- [EXERCISE INSTRUCTIONS]:
Return exactly the span of lines in the following data that opens with the line containing "Find Local N-Hance Refinishers (34, 2371)" and closes with the line containing "CERCA (129, 2434)". Include nothing else.
START GIVEN RECORDS
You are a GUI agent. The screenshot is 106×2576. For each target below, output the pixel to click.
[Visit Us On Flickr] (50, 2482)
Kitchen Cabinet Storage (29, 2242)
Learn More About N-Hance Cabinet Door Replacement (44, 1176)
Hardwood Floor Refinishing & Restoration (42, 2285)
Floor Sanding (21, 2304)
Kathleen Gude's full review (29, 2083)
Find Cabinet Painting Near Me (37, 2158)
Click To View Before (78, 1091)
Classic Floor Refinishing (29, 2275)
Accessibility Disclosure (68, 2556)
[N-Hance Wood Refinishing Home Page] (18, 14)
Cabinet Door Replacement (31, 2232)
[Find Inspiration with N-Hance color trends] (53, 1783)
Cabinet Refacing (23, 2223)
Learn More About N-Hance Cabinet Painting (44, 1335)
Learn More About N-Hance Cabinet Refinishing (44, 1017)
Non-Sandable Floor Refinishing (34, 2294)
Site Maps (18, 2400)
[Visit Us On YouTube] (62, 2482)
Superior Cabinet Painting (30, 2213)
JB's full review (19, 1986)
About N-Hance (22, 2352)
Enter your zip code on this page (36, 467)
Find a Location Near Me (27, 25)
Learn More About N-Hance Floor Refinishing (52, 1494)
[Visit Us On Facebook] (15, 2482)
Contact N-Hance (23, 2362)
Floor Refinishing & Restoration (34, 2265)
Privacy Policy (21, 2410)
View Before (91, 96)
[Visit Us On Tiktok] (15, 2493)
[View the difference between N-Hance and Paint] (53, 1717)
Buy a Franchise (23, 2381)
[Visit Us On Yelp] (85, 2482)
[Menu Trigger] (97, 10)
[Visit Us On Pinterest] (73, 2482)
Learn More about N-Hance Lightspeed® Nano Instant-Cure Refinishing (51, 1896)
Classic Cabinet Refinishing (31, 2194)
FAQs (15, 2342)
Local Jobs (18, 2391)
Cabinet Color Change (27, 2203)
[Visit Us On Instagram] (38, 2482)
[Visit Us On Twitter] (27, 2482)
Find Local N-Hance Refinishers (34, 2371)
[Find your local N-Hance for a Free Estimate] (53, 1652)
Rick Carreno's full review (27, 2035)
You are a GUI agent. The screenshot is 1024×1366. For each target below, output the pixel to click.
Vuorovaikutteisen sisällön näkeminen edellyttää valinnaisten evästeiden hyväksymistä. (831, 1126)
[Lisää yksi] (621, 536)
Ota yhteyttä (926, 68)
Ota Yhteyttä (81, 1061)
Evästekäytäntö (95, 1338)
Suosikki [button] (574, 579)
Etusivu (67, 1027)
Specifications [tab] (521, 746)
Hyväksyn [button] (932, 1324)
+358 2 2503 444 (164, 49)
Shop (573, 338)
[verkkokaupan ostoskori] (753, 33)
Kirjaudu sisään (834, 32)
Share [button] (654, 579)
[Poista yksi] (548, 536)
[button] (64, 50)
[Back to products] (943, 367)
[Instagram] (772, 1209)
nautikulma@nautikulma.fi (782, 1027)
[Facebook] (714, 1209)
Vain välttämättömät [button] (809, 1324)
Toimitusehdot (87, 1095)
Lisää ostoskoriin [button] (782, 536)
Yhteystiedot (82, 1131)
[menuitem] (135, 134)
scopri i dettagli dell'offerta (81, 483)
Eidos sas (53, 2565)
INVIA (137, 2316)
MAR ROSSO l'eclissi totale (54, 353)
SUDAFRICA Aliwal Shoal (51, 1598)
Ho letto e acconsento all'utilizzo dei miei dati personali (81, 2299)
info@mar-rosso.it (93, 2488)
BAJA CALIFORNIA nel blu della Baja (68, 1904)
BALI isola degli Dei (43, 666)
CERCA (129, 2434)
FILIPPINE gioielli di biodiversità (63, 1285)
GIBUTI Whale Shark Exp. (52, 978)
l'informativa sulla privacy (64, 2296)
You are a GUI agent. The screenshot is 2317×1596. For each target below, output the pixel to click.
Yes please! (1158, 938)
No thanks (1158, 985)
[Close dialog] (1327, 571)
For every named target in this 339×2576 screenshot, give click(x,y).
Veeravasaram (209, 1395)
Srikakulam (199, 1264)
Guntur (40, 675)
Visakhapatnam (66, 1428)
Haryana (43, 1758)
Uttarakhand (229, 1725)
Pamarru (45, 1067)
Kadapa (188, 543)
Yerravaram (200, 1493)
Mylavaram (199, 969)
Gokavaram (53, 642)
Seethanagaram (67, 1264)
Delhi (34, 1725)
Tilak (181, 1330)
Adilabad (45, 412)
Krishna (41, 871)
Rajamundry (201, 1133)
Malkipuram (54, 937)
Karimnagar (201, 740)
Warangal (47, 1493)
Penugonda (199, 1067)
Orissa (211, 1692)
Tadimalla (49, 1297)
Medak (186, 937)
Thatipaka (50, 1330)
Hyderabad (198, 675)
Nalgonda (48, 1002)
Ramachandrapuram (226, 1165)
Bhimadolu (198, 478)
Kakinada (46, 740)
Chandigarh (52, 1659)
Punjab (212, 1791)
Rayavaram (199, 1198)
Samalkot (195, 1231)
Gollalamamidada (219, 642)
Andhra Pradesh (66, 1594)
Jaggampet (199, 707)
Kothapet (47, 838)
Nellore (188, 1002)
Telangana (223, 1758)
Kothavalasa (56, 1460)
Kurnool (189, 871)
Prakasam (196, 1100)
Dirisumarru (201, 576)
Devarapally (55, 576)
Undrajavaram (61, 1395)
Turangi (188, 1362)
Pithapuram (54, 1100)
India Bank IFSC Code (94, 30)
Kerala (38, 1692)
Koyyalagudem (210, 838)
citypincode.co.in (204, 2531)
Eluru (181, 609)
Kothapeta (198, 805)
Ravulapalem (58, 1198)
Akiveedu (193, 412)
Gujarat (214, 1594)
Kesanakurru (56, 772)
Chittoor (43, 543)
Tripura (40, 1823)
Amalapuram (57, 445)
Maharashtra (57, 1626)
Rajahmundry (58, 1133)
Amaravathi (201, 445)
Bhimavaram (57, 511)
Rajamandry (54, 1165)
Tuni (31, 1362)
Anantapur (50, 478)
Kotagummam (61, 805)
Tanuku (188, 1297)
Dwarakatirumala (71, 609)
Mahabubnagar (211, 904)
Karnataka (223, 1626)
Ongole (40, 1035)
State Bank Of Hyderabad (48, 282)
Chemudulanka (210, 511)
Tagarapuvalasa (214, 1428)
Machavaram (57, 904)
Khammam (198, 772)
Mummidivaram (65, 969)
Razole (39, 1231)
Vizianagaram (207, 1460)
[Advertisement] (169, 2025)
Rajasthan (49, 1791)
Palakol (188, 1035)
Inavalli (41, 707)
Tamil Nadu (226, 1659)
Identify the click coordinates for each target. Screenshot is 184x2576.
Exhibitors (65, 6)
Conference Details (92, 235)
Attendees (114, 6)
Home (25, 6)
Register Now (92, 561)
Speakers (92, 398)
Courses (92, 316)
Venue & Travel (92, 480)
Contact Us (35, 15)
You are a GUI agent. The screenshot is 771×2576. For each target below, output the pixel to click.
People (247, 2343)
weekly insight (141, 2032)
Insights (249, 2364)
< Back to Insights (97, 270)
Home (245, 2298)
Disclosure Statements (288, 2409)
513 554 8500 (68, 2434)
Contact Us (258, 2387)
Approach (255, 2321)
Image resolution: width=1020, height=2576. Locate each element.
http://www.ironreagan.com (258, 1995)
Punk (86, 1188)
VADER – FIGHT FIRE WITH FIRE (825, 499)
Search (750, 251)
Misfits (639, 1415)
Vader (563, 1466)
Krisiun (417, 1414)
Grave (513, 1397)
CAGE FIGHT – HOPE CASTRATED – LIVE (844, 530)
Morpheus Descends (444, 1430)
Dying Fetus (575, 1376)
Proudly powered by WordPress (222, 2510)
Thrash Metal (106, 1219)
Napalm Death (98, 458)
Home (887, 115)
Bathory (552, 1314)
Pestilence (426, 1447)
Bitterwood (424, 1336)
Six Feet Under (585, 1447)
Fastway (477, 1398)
END GIVEN RECORDS
- [PROBLEM SOLUTION]:
Find Local N-Hance Refinishers (34, 2371)
[Find your local N-Hance for a Free Estimate] (53, 1652)
Rick Carreno's full review (27, 2035)
You are a GUI agent. The screenshot is 1024×1366. For each target below, output the pixel to click.
Vuorovaikutteisen sisällön näkeminen edellyttää valinnaisten evästeiden hyväksymistä. (831, 1126)
[Lisää yksi] (621, 536)
Ota yhteyttä (926, 68)
Ota Yhteyttä (81, 1061)
Evästekäytäntö (95, 1338)
Suosikki [button] (574, 579)
Etusivu (67, 1027)
Specifications [tab] (521, 746)
Hyväksyn [button] (932, 1324)
+358 2 2503 444 (164, 49)
Shop (573, 338)
[verkkokaupan ostoskori] (753, 33)
Kirjaudu sisään (834, 32)
Share [button] (654, 579)
[Poista yksi] (548, 536)
[button] (64, 50)
[Back to products] (943, 367)
[Instagram] (772, 1209)
nautikulma@nautikulma.fi (782, 1027)
[Facebook] (714, 1209)
Vain välttämättömät [button] (809, 1324)
Toimitusehdot (87, 1095)
Lisää ostoskoriin [button] (782, 536)
Yhteystiedot (82, 1131)
[menuitem] (135, 134)
scopri i dettagli dell'offerta (81, 483)
Eidos sas (53, 2565)
INVIA (137, 2316)
MAR ROSSO l'eclissi totale (54, 353)
SUDAFRICA Aliwal Shoal (51, 1598)
Ho letto e acconsento all'utilizzo dei miei dati personali (81, 2299)
info@mar-rosso.it (93, 2488)
BAJA CALIFORNIA nel blu della Baja (68, 1904)
BALI isola degli Dei (43, 666)
CERCA (129, 2434)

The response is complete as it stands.